2012-04-02 12:34 by Anja Reitz

In the UK the government has spent an abortive four years on a competition for the first commercial scale CCS plant culminating in the cancellation of the chosen project at Longannet power plant. A competition for a further three projects has also been delayed.

Frustrating though that has been for all concerned, at least the government remains committed to undertake four projects and to accelerate the process of project selection.

There are plenty of lessons to be learned from the first competition and there is a commitment not to repeat the errors made. In addition, all the information generated in the engineering studies is being made available in a knowledge sharing exercise for the benefit of the industry.

At an “Industry Day” on 16th December the DECC Office for CCS laid out plans for the UK CCS programme starting with four initial projects. These projects will be supported by a combination of the £1bn previously earmarked for Longannet together with support from the UK Electricity Market Reform (EMR) through Contract for Difference Feed-in-Tariffs (CfD FiTs). They may also benefit from EU support under the NER 300 programme.

The projects will be regarded as forming a foundation for the future roll-out of CCS in the UK and will be selected partly on the contribution that they will make towards that aim. There will be an initial discussion period of two months with potential developers prior to a formal call for proposals.

In this paper I set out some of the imperatives that need to be addressed to get these initial projects established and progress to full CCS deployment.

In 2008, the UK committed to a legally binding national target of an 80% reduction in greenhouse gas emissions by 2050. The Committee on Climate Change (CCC) has recommended as a necessary milestone the almost complete decarbonisation of the power sector by 2030. In a recent report prepared by the Carbon Capture and Storage Association (A Strategy for CCS in the UK and Beyond) we concluded that this will necessitate at least 20 to 30 GW of installed capacity of fossil fuel power plant fitted with CCS by 2030.

Decarbonisation of the power sector relying solely on inflexible nuclear and intermittent renewable energy sources is not realistic. A good proportion of complementary, reliable and flexible power generated by fossil fuel will be the key to security of supply and grid functionality and that fossil plant will need to be equipped with CCS.

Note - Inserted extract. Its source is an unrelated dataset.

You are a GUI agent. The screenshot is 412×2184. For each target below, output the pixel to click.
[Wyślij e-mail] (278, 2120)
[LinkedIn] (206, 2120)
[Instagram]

The cost of generation must always be a leading factor in a market-based energy supply regime, particularly in tough economic times. From that point of view, figures published by the Committee for Climate Change and others demonstrate CCS to be highly cost-effective compared with other low-carbon technologies. The cost of CCS is very project specific and, although pilot projects and desk studies have been carried out and experience of the plant for capture, transport and storage chain exist at commercial scale, we have yet to get hands-on design, build and operational experience of full chain CCS projects on power plant. The sooner we get some momentum behind building the first CCS plants, the faster the process of technology optimisation and cost reduction can take place.